■ **FRAGMENTO DEL DOCUMENTO**:
§ §

Día de Pascua (fragmento)
ROBERT HUGH BENSON (1871-1914)

Con la presente publicación, «Decíamos Ayer...» desea a todos sus lectores amigos unas felices y santas Pascuas de Resurrección; y ofrece nuevamente el texto completo del libro de este autor, «La amistad de Cristo», el cual puede descargarse al pie de la página. 

No me toques, porque aún no he subido al Padre.
(Jn 20,17)

     A raíz de su primer encuentro con Jesús, hubo en la vida de María Magdalena tres momentos cruciales, tres ocasiones en las que su relación con el Señor, su esperanza, la hizo subir hasta los cielos para luego arrojarla al borde del infierno.

§ §

■ **ÍTEMS**:
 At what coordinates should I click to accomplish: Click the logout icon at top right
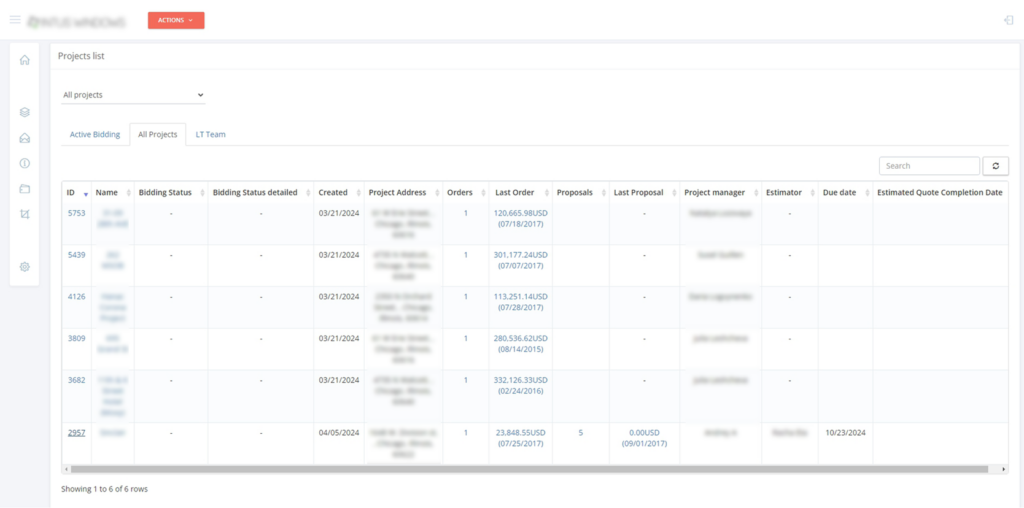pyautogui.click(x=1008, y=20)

§ §

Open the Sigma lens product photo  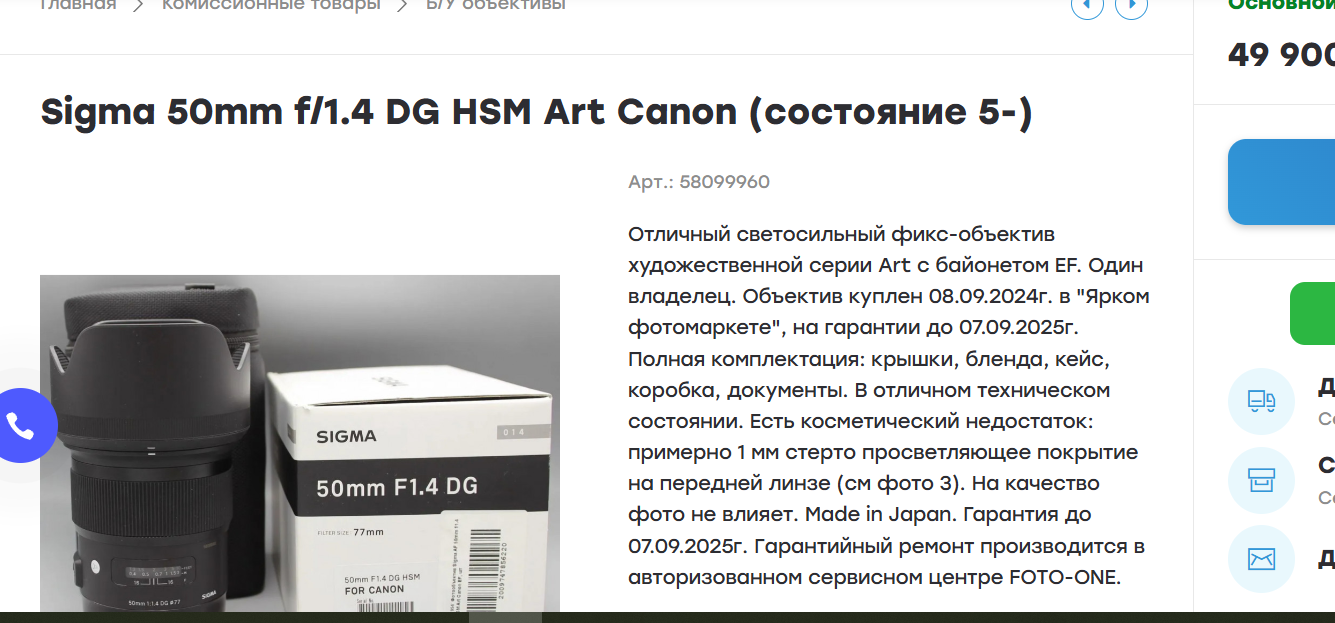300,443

§ §

Por favor, extraiga tal cual del fragmento sobre el Día de Pascua el pasaje que va desde «ROBERT HUGH BENSON» hasta «subido al Padre.», incluido este último. Para resolver, consulte únicamente el fragmento sobre el Día de Pascua, no los ítems.

ROBERT HUGH BENSON (1871-1914)

Con la presente publicación, «Decíamos Ayer...» desea a todos sus lectores amigos unas felices y santas Pascuas de Resurrección; y ofrece nuevamente el texto completo del libro de este autor, «La amistad de Cristo», el cual puede descargarse al pie de la página. 

No me toques, porque aún no he subido al Padre.